Noch bevor der Rothaarige antworten konnte, dröhnte wieder der Klang dumpfer Schritte, und wenige Sekunden später brachen weitere berittene Saurier durch die herabhängenden Zweige der Koniferen; Zwölf waren es insgesamt. Nebst Hǎi und ihrer Schiffscrew ritten noch fünf Unbekannte mit, die ihre Maske nicht von den Gesichtern nahmen, sondern an Ort und Stelle bezahlt wurden und dann wieder ihrer Wege ritten. Aufatmend ließen sich die Pfadfinder von den harten Rücken der Tiere gleiten; Haná und Kiíchigo waren gleich die ersten, die sich über Rückenschmerzen beklagten.
„So, da wären wir! Na, seid ihr jetzt zufrieden?" strahlte die junge Frau, die hinter Káshira stand, und zog mit einem schnellen Ruck ebenfalls ihre Maske nach unten. Endlich erkannten die Kinder, die zuerst gar nicht auf die Gesichter ihrer geheimnisvollen Retter geachtet hatten, um wen es sich dabei handelte und jubelten laut. „Lady Hǎi! Und die anderen! Dāorèn! Aañkh! Huǒshān!" schrie es wild durcheinander, die Kinder hängten sich auf die Mitglieder der Schiffscrew und Hotáru stand lediglich mit verwirrtem Gesichtsausdruck daneben, bis sich das Mädchen seiner erbarmte und zu ihm drehte. Wieder durchfuhr ihm der altbekannte Schrecken, als er die Züge erkannte, aber jetzt endlich konnte er sich beherrschen. „Oh... ich sehe. Sie sind die junge Dame, die wir auf dem Dach getroffen haben", meinte er leise. „Sie sehen jemandem sehr ähnlich, den ich mal kannte, wissen Sie?" Hǎi nickte. „Deine Freunde nahmen unsere Hilfe in Anspruch, sie haben mir von dir erzählt." Ein kleiner, wendiger und ziemlich verschlagen aussehender Compsognathus sprang mit einem gewaltigen Satz auf ihre Schulter und streckte seinen Kopf unternehmungslustig vor; Hǎi lächelte wieder. „Das ist Lóng, mein kleiner Liebling. Wenn er nicht da ist, fühle ich mich, als würde ein Teil von mir fehlen..." Plötzlich knackte es explosionsartig hinter ihnen im Gebüsch; erschrocken fuhren die Kinder herum und duckten sich in Erwartung der neuen Schrecken, die über sie kommen würden – ob der General sie jetzt schon gefunden hatte? Was für ein Pech –
Lediglich Hǎi blieb völlig ruhig, gelassen strich sie sanft über die Schnauze ihres Sauriers und lächelte. „Ich hätte dich schon früher erwartet, was hat dich aufgehalten?"

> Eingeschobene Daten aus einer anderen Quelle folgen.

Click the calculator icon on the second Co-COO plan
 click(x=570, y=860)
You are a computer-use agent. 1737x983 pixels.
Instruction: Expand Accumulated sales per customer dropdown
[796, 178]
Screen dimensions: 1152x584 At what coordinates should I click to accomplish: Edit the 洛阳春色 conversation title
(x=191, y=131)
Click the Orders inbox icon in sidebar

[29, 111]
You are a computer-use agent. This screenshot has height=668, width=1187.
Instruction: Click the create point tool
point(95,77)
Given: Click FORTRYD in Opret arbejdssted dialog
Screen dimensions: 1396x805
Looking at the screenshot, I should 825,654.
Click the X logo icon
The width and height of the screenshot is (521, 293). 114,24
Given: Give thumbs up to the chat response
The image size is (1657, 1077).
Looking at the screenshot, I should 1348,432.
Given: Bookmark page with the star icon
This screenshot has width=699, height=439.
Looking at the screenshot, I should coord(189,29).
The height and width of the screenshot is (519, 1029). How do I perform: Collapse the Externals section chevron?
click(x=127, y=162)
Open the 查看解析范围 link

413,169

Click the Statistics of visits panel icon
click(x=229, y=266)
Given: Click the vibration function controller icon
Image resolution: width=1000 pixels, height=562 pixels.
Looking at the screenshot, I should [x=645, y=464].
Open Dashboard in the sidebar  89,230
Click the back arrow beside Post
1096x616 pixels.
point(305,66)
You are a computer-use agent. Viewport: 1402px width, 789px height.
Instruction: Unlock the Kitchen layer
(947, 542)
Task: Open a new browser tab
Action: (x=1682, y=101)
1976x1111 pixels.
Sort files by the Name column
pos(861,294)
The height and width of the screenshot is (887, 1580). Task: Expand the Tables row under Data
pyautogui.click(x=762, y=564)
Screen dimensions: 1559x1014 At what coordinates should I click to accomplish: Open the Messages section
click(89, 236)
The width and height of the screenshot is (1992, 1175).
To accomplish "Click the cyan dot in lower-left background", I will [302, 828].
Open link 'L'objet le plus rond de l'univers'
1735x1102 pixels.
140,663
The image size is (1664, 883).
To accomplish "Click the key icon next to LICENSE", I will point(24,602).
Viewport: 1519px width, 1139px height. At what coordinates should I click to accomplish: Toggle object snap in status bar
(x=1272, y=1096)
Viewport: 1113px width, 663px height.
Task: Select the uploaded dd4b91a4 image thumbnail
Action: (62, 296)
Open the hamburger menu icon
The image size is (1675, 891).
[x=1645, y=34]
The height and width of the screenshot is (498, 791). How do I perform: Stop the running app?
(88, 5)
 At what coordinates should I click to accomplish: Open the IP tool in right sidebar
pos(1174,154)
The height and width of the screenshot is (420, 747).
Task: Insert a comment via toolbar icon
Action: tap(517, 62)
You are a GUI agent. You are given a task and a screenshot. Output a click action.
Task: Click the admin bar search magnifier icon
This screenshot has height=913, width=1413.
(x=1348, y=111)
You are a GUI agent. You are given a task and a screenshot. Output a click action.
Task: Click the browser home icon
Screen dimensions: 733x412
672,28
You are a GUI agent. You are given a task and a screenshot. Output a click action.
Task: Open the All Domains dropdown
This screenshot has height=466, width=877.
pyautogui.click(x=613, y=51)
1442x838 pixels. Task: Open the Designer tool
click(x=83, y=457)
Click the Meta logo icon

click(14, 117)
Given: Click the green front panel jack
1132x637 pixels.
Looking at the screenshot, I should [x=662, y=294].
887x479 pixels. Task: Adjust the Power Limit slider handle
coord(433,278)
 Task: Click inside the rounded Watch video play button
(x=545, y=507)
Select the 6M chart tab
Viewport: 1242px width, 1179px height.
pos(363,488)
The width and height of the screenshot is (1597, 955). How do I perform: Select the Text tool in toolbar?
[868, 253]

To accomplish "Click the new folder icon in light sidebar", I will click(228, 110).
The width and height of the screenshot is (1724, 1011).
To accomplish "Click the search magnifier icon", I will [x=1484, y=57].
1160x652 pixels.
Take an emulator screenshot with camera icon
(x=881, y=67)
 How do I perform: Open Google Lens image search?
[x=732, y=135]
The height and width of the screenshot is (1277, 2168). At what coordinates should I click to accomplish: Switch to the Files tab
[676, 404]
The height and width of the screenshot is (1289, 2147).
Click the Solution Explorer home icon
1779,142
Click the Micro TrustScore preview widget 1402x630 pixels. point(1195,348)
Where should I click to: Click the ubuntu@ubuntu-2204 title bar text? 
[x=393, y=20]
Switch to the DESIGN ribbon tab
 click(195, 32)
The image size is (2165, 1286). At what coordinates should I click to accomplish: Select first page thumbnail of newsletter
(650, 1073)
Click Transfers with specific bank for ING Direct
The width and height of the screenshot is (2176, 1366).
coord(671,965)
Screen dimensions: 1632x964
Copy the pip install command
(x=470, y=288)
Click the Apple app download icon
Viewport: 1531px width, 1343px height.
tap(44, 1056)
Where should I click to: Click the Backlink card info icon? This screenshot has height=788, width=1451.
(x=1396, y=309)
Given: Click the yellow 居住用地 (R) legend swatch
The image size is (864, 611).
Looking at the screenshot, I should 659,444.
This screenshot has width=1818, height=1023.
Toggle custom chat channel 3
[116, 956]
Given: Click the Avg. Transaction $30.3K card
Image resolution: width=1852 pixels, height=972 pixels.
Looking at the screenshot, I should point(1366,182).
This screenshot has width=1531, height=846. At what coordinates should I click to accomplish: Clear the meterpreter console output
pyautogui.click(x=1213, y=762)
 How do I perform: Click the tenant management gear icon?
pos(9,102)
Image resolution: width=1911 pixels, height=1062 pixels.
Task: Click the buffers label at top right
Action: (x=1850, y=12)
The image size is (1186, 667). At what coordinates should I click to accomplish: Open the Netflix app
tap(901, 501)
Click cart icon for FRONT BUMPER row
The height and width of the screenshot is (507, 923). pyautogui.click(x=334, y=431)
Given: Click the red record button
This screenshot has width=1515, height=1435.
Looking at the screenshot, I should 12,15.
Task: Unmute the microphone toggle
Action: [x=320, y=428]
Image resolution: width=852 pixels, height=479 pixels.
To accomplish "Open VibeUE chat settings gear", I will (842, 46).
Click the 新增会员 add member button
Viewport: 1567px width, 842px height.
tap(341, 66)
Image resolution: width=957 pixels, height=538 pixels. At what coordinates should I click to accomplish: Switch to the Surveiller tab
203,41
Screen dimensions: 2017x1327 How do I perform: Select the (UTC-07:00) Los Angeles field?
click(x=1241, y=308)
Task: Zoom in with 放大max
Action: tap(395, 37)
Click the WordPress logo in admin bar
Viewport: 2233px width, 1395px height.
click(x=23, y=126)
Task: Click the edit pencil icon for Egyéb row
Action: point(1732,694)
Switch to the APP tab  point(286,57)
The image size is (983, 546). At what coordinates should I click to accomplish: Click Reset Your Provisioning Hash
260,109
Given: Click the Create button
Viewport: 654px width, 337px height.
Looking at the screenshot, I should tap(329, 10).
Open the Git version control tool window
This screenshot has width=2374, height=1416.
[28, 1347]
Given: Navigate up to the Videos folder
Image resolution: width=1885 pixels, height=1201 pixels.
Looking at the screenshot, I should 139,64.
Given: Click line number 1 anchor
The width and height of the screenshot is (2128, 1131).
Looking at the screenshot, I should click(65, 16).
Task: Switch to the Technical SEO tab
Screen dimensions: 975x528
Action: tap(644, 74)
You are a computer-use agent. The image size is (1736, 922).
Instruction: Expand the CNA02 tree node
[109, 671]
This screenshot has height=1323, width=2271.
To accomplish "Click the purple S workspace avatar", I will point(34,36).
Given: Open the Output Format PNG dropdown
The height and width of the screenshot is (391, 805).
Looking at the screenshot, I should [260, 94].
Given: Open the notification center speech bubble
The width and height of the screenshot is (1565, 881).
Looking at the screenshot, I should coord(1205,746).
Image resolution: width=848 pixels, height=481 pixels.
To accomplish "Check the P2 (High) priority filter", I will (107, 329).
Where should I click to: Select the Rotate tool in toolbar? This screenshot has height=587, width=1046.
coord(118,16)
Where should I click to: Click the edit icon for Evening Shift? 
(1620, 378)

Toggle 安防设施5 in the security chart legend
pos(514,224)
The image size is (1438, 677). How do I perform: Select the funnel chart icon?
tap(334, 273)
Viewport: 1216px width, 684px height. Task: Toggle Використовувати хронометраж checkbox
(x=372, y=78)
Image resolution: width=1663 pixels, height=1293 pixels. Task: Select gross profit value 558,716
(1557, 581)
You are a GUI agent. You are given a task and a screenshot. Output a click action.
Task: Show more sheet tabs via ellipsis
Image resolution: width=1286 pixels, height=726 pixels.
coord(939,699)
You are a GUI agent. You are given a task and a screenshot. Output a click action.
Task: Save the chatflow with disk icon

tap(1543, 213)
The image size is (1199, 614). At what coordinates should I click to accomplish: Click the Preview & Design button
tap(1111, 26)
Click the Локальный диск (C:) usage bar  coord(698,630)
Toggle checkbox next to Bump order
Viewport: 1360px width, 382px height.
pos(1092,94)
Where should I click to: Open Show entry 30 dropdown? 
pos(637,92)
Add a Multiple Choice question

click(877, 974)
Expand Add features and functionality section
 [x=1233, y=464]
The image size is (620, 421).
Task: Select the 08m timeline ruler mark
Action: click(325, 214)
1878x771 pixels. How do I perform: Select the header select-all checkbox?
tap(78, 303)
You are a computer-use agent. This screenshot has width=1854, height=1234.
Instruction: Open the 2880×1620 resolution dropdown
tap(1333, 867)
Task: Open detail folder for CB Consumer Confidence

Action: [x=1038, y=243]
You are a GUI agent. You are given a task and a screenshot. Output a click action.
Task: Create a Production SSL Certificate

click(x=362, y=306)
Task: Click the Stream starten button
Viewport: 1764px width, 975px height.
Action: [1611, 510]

Ein Schemen erschien zwischen den Bäumen; langsam trat er aus dem Schatten der Koniferen und entlockte den Pfadfindern einen erschrockenen Aufschrei. „Sie...?"
„Ich konnte nicht eher hier sein. Der Kleine hat mich aufgehalten.", antwortete eine kalte Stimme ärgerlich, und Talingo ritt auf ihrem Saurier, Dengei vor sich, in die Lichtung ein.